Goal: State only the number of lines in the material below that contain the string "Task", matching case exactly.

---------- Material provided

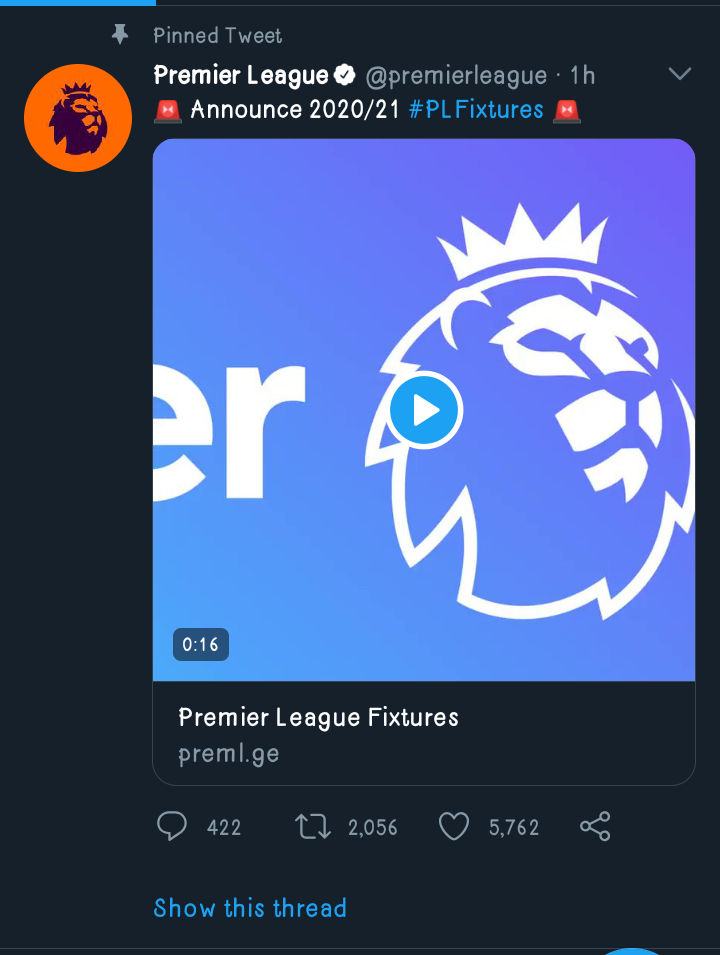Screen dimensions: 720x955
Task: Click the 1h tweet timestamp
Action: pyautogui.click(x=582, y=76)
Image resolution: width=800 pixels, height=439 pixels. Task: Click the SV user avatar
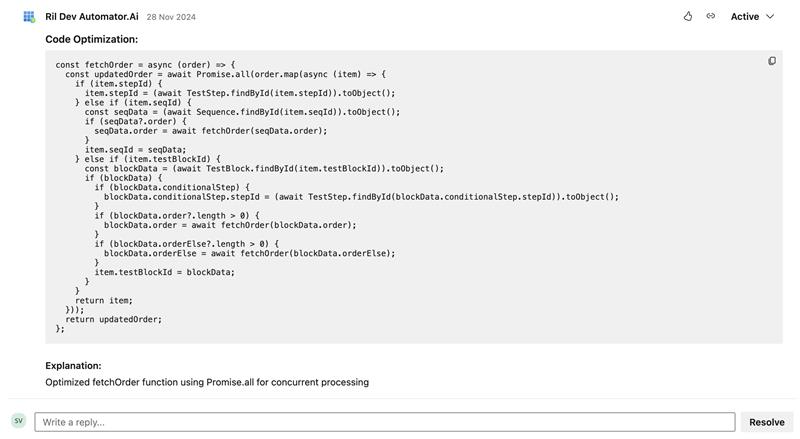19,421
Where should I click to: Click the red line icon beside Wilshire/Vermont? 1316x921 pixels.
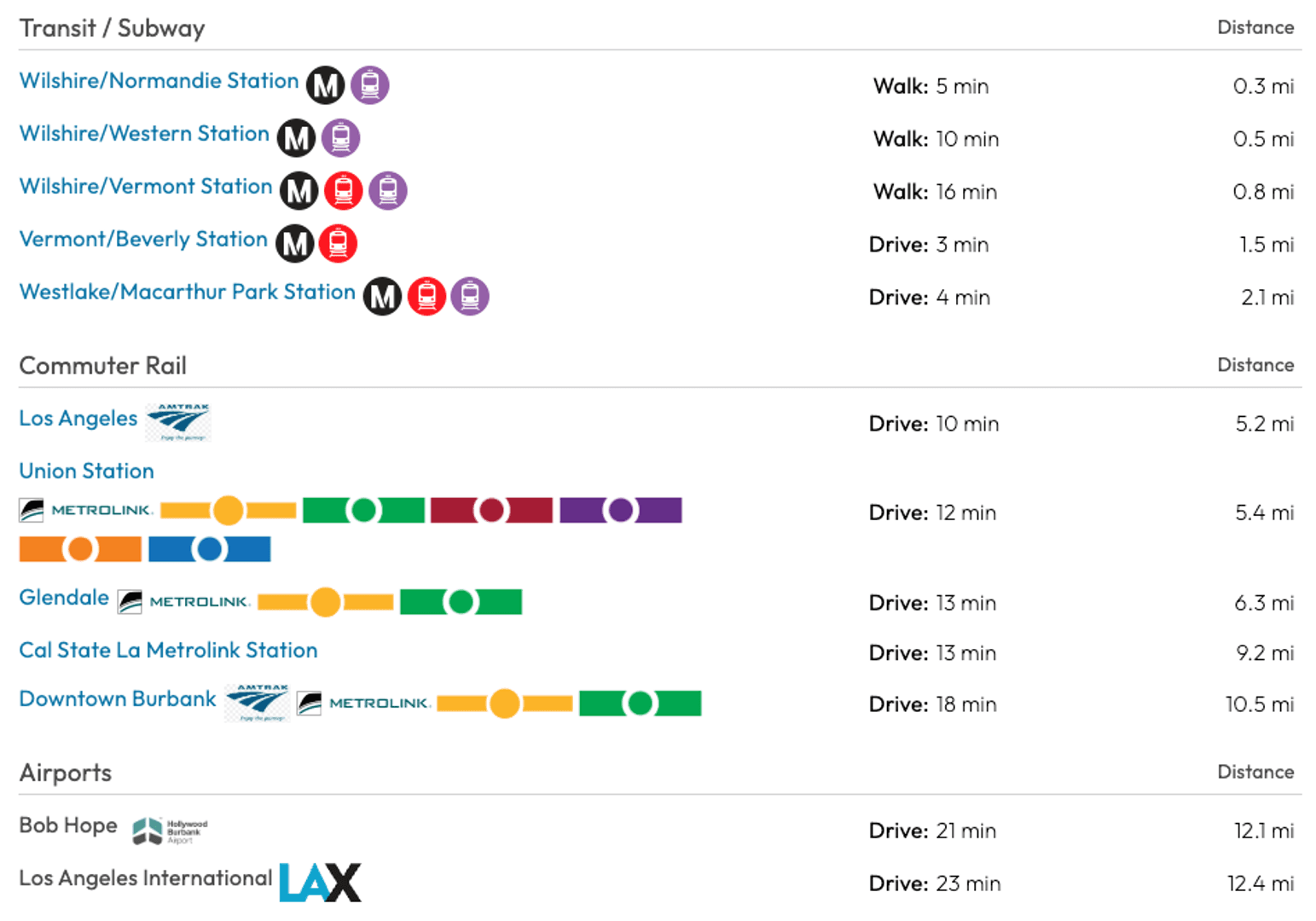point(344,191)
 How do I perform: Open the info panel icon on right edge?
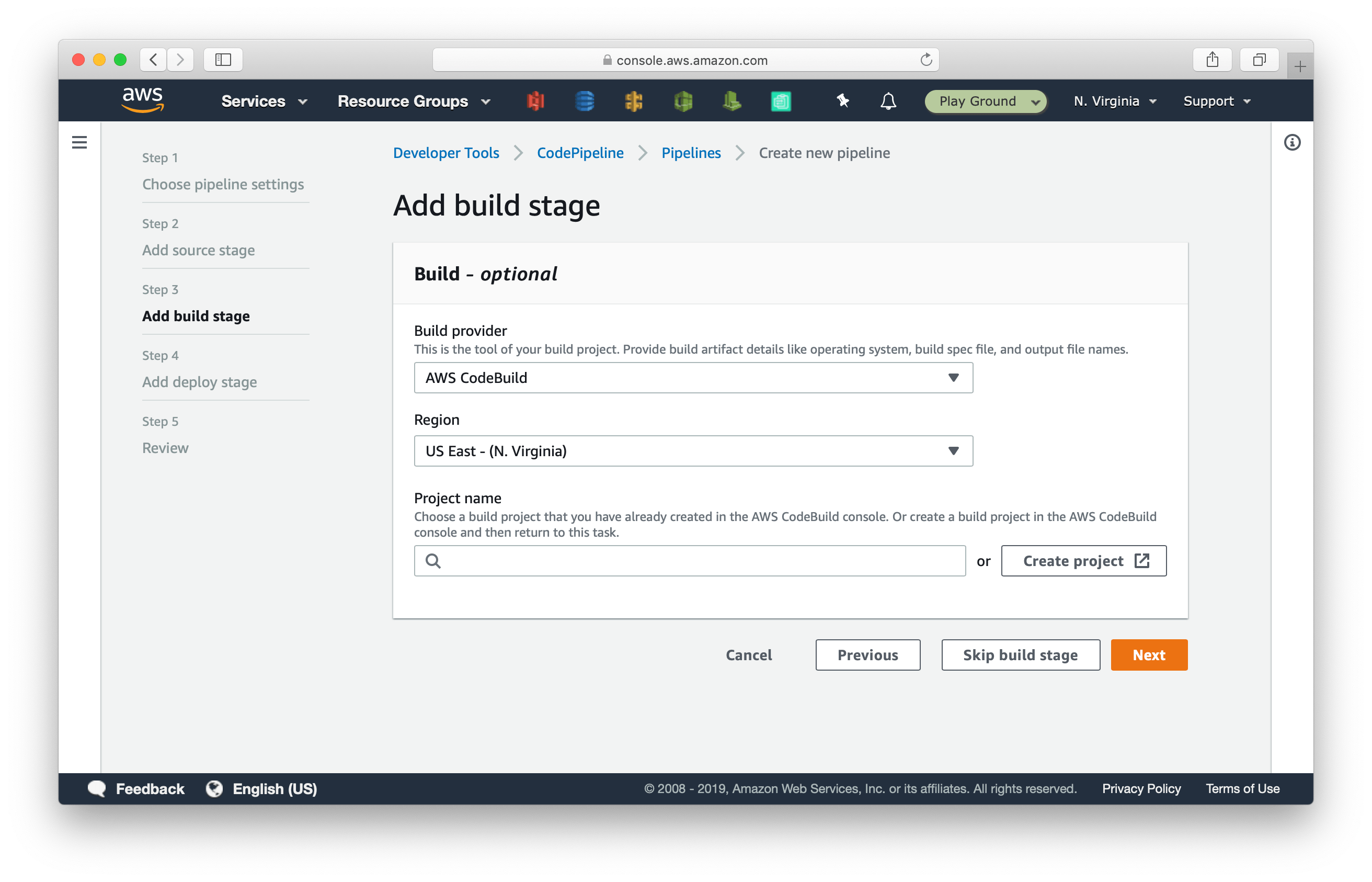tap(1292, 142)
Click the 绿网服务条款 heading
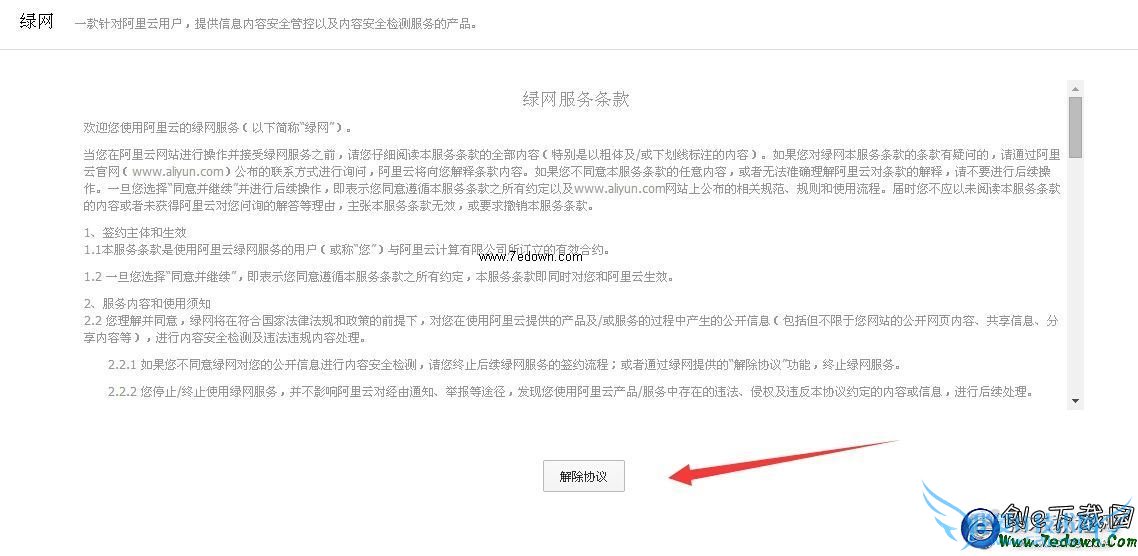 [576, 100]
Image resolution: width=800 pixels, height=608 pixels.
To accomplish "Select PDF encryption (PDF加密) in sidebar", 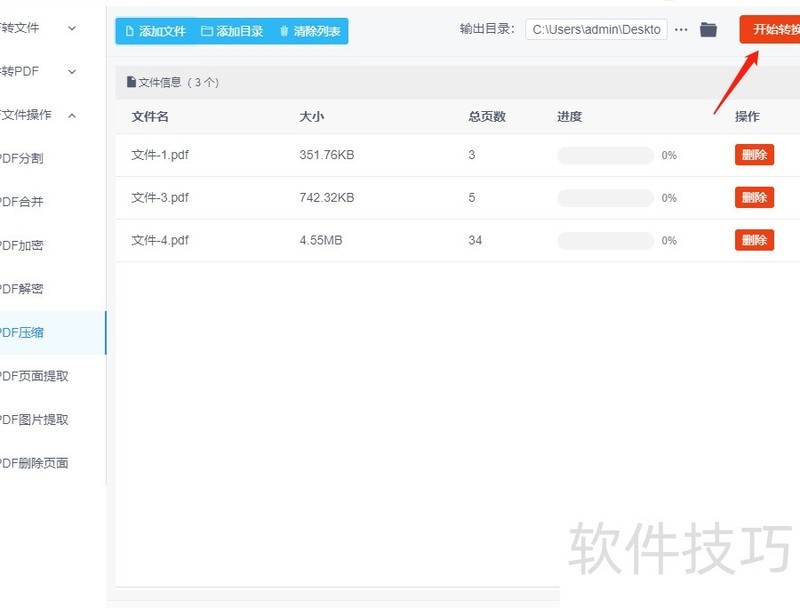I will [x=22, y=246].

--------------------

Result of the exercise: 2